There are some limitations to this study. First, not all students who gave informed consent fully completed the peer feedback assignment. A possible reason for this is that students gave peer feedback at later time points, outside of the approved ELO. Still, it should be noted that the majority of the students did give peer feedback in the ELO.

Second, due to the online setting of the peer feedback process, face-to-face feedback dialogue between peers was not possible. Feedback dialogue prevents a unilateral transmission of feedback from the provider to the receiver and can therefore lead to a better shared understanding of the feedback and facilitate acting upon the feedback [60, 61]. However, research shows that students do not frequently engage in online feedback dialogue after giving and receiving peer feedback [62]. Therefore, a future challenge for online peer feedback may be to promote online feedback dialogue between students.

Third, we did not collect feedback from the students on the training and on their perceptions of feedback in general.

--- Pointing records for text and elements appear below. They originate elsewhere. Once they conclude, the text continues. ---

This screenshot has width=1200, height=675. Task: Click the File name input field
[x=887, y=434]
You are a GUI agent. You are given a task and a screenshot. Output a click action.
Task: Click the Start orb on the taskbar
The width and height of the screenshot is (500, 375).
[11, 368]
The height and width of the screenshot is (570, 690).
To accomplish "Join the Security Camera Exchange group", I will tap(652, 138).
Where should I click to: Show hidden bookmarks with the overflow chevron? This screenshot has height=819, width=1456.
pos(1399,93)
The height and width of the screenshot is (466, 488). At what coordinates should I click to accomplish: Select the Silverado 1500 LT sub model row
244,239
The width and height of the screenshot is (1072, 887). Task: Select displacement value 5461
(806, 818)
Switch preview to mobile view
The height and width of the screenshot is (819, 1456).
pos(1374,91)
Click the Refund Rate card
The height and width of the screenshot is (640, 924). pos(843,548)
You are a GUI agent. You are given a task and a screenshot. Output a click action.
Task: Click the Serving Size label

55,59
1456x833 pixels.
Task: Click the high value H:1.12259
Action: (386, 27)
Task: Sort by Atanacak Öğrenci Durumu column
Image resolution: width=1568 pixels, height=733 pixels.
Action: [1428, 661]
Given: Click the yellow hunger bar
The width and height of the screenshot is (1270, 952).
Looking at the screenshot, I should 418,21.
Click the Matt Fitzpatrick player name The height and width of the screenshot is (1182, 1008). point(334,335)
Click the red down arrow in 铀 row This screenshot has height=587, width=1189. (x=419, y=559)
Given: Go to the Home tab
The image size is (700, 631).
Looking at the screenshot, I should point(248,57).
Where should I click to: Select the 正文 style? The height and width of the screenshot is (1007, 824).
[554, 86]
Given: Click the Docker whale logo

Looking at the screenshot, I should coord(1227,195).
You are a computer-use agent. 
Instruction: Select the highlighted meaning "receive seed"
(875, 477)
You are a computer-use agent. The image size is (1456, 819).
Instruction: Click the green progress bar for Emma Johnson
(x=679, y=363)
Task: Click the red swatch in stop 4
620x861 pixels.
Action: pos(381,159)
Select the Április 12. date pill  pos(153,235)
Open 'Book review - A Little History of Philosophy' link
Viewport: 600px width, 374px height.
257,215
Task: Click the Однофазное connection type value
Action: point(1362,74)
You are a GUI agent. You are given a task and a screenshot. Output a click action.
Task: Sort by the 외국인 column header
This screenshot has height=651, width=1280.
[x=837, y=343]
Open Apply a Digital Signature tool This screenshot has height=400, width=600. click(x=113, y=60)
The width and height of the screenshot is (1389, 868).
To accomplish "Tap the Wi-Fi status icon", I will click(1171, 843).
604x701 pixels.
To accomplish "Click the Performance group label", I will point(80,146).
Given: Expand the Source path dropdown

This would have provided more insights in why the present results were found. Future research should provide more explanatory evidence on why certain effects do or do not occur.

Conclusions

Although modelling good feedback principles and discussing these modelled principles may increase students’ use of positive feedback, students also differ substantially in the amount of peer feedback that they give each other. This suggests that additional incentives are needed to motivate students to give peer feedback. Such an incentive could be to provide feedback training in learning tasks that students perhaps see as more clinically relevant. A further incentive may be to emphasise the utility value of peer feedback as preparation for future teaching practice. Another incentive could be to stress the importance of altruism and professional accountability in the peer feedback process. Future interventions may focus on such incentives in order to encourage high-quality peer feedback. Perhaps the next step is to add an explanation of the importance and relevance of feedback training and apply the feedback training model to a clinical subject.